L’idea della “dedolarizzazione” è già stata accarezzata dalla Federazione molte volte a partire dall’introduzione delle prime sanzioni occidentali seguite all’annessione della Crimea nel 2014. Inizialmente la Russia pensò addirittura di creare un proprio sistema alternativo di carta di credito ma presto l’idea messo da parte mancando sulla piazza di Mosca la possibilità di costituire una una piattaforma finanziaria sufficientemente robusta per garantire le transazione di danaro online. La proposta fu reiterata più volte anche durante alcune riunioni dei Brics, soprattutto in direzione della Cina. La quale ha però continuato a nicchiare: Xi è un pragmatico che non si vuole legare a crociate ideologico-finanziarie di incerto successo, ma soprattutto continua ad avere un interscambio commerciale tale con gli Usa da suggerigli cautela. Dei 22 mila miliardi di dollari di debito federale almeno il 20% si accumulato nella pancia della banca centrale cinese e a una prospettiva di una guerra commerciale dispiegata con Washington, Pechino non sembra ancora pronta.

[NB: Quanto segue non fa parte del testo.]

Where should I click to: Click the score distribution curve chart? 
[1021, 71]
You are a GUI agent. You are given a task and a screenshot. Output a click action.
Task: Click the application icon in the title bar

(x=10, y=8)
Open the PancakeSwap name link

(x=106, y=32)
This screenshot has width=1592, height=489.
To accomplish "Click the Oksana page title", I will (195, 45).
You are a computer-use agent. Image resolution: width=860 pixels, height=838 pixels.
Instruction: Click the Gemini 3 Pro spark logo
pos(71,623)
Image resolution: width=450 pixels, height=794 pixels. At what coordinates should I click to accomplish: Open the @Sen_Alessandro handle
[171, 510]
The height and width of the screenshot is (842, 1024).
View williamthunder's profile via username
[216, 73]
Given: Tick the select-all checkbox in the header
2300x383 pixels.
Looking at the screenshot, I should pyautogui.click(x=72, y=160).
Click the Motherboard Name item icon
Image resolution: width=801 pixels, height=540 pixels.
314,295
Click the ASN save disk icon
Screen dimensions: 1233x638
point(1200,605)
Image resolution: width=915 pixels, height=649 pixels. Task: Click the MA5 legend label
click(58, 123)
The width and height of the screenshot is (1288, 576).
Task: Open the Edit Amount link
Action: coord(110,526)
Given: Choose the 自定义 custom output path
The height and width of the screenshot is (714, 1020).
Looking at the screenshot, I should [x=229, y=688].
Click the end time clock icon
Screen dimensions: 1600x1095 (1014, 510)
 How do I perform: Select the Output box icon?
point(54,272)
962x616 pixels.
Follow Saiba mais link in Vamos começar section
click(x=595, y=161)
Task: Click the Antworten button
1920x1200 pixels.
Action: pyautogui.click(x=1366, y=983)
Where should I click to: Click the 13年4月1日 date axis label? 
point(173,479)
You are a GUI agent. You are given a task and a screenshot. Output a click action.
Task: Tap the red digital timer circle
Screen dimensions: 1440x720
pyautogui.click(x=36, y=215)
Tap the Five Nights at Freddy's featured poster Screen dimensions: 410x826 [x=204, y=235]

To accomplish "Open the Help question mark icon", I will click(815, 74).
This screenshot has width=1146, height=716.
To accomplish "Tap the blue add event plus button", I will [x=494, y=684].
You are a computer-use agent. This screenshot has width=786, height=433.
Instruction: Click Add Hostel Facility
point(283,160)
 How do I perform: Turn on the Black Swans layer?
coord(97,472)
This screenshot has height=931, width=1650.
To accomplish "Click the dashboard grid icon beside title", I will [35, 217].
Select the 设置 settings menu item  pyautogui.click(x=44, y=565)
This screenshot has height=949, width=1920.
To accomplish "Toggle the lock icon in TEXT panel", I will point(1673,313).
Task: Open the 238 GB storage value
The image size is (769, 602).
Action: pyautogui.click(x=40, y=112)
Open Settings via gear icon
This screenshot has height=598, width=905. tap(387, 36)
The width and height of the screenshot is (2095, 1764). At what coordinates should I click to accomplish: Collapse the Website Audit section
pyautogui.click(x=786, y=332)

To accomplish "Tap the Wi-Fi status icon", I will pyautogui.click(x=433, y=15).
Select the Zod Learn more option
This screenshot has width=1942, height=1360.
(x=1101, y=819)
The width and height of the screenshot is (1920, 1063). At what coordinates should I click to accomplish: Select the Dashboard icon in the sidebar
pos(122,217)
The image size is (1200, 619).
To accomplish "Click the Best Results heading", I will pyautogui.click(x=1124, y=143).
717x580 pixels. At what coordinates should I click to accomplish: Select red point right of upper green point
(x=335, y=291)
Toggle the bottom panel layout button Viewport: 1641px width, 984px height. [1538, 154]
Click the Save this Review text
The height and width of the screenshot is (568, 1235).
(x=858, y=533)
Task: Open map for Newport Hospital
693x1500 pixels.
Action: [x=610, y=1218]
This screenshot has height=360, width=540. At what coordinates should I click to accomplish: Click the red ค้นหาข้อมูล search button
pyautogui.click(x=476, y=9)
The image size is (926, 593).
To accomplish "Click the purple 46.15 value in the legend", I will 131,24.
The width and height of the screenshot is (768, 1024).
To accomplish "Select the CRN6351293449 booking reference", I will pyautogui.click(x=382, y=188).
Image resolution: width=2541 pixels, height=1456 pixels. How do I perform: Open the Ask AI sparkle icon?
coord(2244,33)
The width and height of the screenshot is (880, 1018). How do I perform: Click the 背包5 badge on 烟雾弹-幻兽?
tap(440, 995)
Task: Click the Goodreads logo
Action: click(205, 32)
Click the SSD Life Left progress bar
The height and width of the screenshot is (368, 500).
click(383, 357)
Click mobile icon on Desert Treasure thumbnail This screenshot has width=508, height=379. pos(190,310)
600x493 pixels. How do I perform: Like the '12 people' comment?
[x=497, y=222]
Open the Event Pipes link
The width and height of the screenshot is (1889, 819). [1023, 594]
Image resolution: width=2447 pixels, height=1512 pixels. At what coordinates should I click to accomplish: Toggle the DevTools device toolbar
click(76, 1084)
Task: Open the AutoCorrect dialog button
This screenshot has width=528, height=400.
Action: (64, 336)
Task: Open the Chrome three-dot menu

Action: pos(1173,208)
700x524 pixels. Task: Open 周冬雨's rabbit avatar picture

Gli Usa non stanno comunque con le mani in mano. Secondo alcune indiscrezioni la Casa bianca starebbe seriamente pensando, all’interno del nuovo pacchetto di sanzioni anti-Putin che si stanno elaborando, di impedire a Mosca il futuro utilizzo dei codici SWIFT, una misura già fatta baluginare da Obama ma poi rimessa in naftalina per il grado di confusione che potrebbe ingenerare nell’invio di bonifici economici internazionali.

Il Cremlino abbozza per ora e si accontenta della “vittoria propagandistica” seguita al rifiuto di Biden di un confronto pubblico online con Putin. In realtà a Mosca avrebbero scommesso sin da subito sul rifiuto del duello da parte americana: tra i due malgrado i 79 anni suonati chi è più abituato ai dibattito è Biden non Putin. Dal 2000, ovvero da quando è giunto al potere, lo Zar del Cremlino non ha mai avuto un confronto in diretta con nessun avversario interno o internazionale che fosse.

E a rendere il menù di giornata ancora più corposo è arrivato l’annuncio da parte bulgara di aver espulso due diplomatici russi accusati di attività spionistica. Il governo russo ha immediatamente risposto che assumerà misure speculari nei confronti del corpo diplomatico di Sofia già nelle prossime ore.